═════ Text passage ═════

12. Lewis lays out the four Cardinal virtues: Prudence, Temperance, Justice and Fortitude and his main point is to attain the quality of being virtuous rather than merely doing the right thing out of the wrong reasons. Largely I am in agreement here. The concern here falls under the virtue of Justice which includes keeping promises, fairness, honesty, give and take etc. Being a reliable person is indeed a good character. The gripe concerns types of people who do not deserve to be treated with any sort of regard: the “psychic vampire,” the ingrate, the compulsive liar. Why expend even the slightest amount of vital energy on people who would rob one of vital existence? The same type of person who, treated with fairness and consideration, betrays the gesture with a sense of indebtedness, ironically with shouts of fairplay.

13. Lewis states that psychoanalysis aims to rid man of abnormal feelings, giving him more raw material for his choices, while morality deals with the choices themselves. Lewis classifies these feelings into two categories: normal feelings which are common to all men and unnatural feelings due to something gone wrong in the subconscious. He exemplifies this as regarding fear of dangerous things as normal, being common to all men and regarding homosexuality as abnormal, an unnatural attraction between the same sex. Homosexuality may not be common to ALL men, but neither is the taste for peanut butter and we do not regard liking peanut butter as being unnatural. It is a matter of personal preference. However, this is just the psychoanalytic problem and says nothing of morality. Morally speaking, what is immoral about being attracted to the same sex?

14. Lewis spoke about sexual morality and said the state to which the sexual instinct has now got is something to be ashamed of. He justifies this by adding that there is nothing to be ashamed of in enjoying your food: there would be everything to be ashamed of if half the world made food the main interest of their lives and spent their time looking at pictures of food and dribbling and smacking their lips. Very broadly I am in agreement with this. The man who blindly builds his life around one particular thing such as sex could be debated to live an empty sham of a life. It could be argued however that this particular thing, singular of all else brings a great joy to the man, so much so that he has made an idol of it. Every touch is philosophical. Every caress is poetry. My point is that one should not make a compulsion out of a particular desire, nor make it an idol unto himself. I enjoy full sexual fulfillment, but I also am very passionate about music, read philosophy, learn about the universe, have hobbies et cetera. There is much more to the universe than mere pleasure. Lewis also pointed out that if everyone submitted themselves to every whim, every desire, there would be impotence, jealousy, lies, the opposite of good. Man must show some degree of restraint. I agree. Blind hedonism can be damaging. I admire Aristotle’s golden mean, the desirable middle between two extremes, one of excess and the other of deficiency.

═════

### Challenge 1
Retype everything in the commentary on Lewis from "12. Lewis lays" down to "shouts of fairplay.".
The commentary on Lewis and the records have no connection to each other.

═════ Records for the exercise ═════

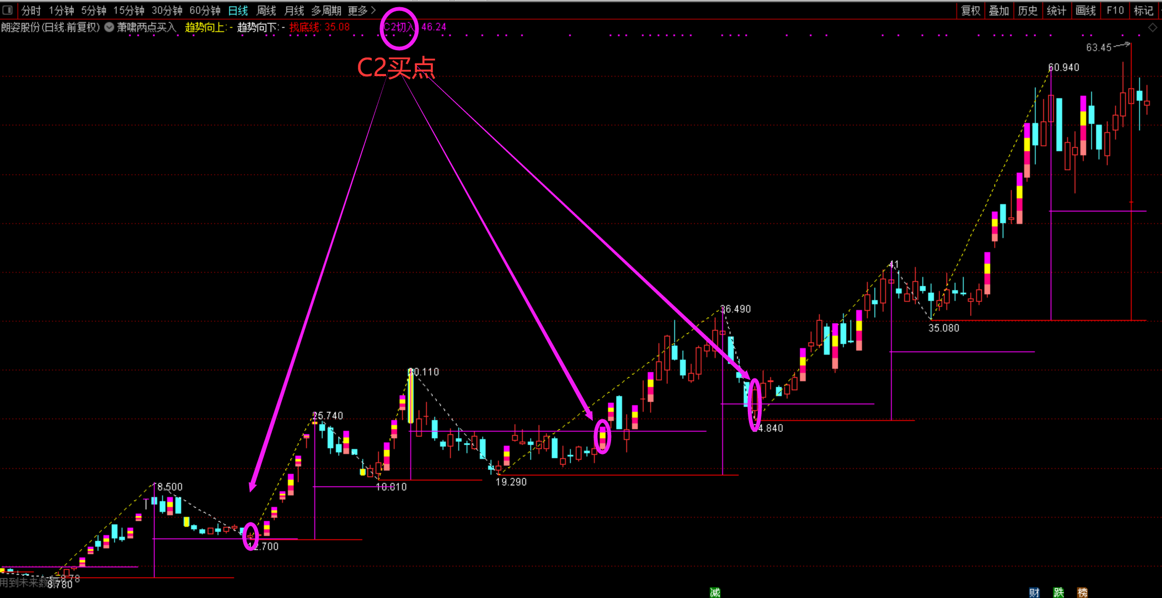Image resolution: width=1162 pixels, height=598 pixels.
Task: Open F10 company information
Action: [1115, 10]
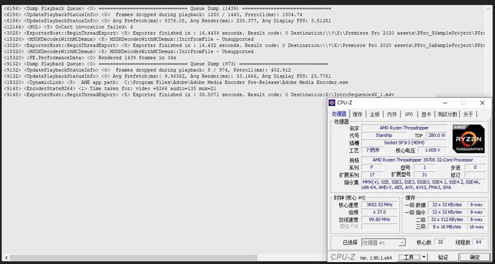Open the 主板 tab
Image resolution: width=495 pixels, height=264 pixels.
(x=374, y=114)
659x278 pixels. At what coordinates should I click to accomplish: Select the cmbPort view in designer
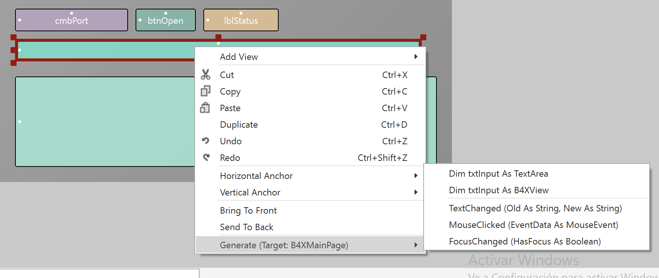pos(72,20)
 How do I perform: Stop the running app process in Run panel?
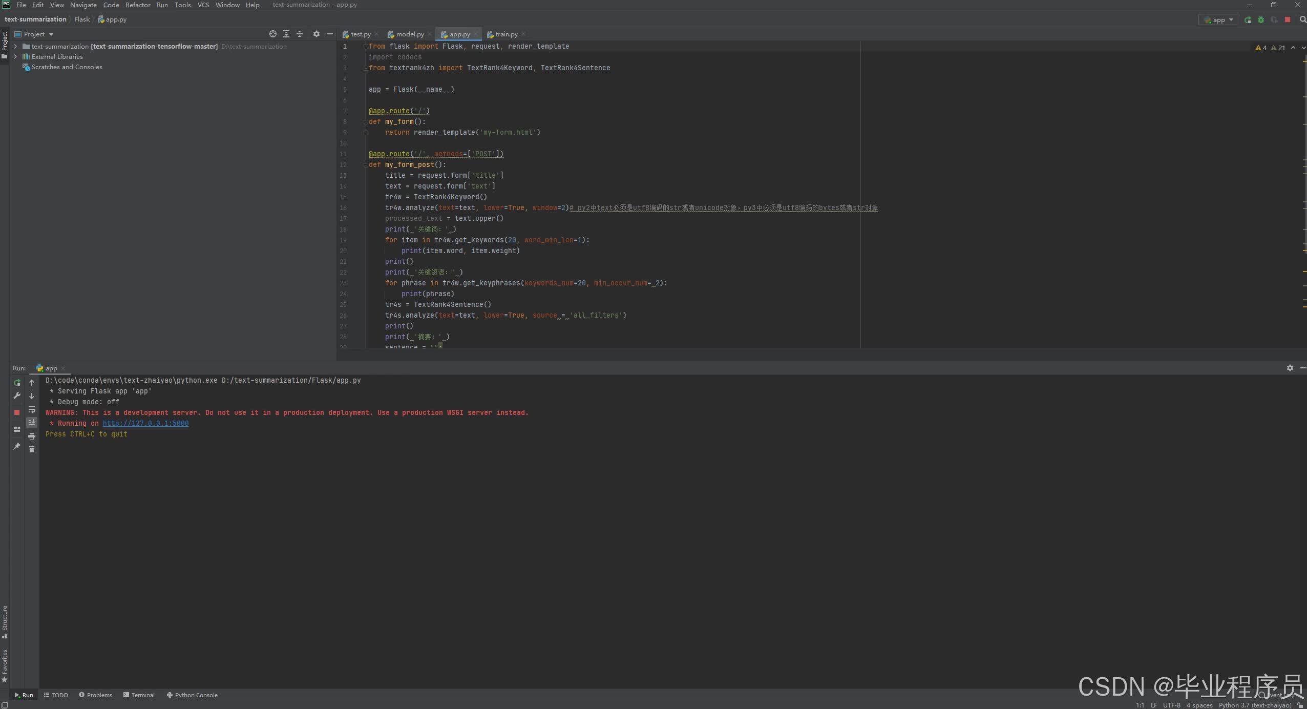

═════

### Challenge 2
Echo everything in the records from the line containing "659x278 pixels. At" down to the end of the records, leaving out the pictures.

### Result 1
12. Lewis lays out the four Cardinal virtues: Prudence, Temperance, Justice and Fortitude and his main point is to attain the quality of being virtuous rather than merely doing the right thing out of the wrong reasons. Largely I am in agreement here. The concern here falls under the virtue of Justice which includes keeping promises, fairness, honesty, give and take etc. Being a reliable person is indeed a good character. The gripe concerns types of people who do not deserve to be treated with any sort of regard: the “psychic vampire,” the ingrate, the compulsive liar. Why expend even the slightest amount of vital energy on people who would rob one of vital existence? The same type of person who, treated with fairness and consideration, betrays the gesture with a sense of indebtedness, ironically with shouts of fairplay.

### Result 2
659x278 pixels. At what coordinates should I click to accomplish: Select the cmbPort view in designer
pos(72,20)
 How do I perform: Stop the running app process in Run panel?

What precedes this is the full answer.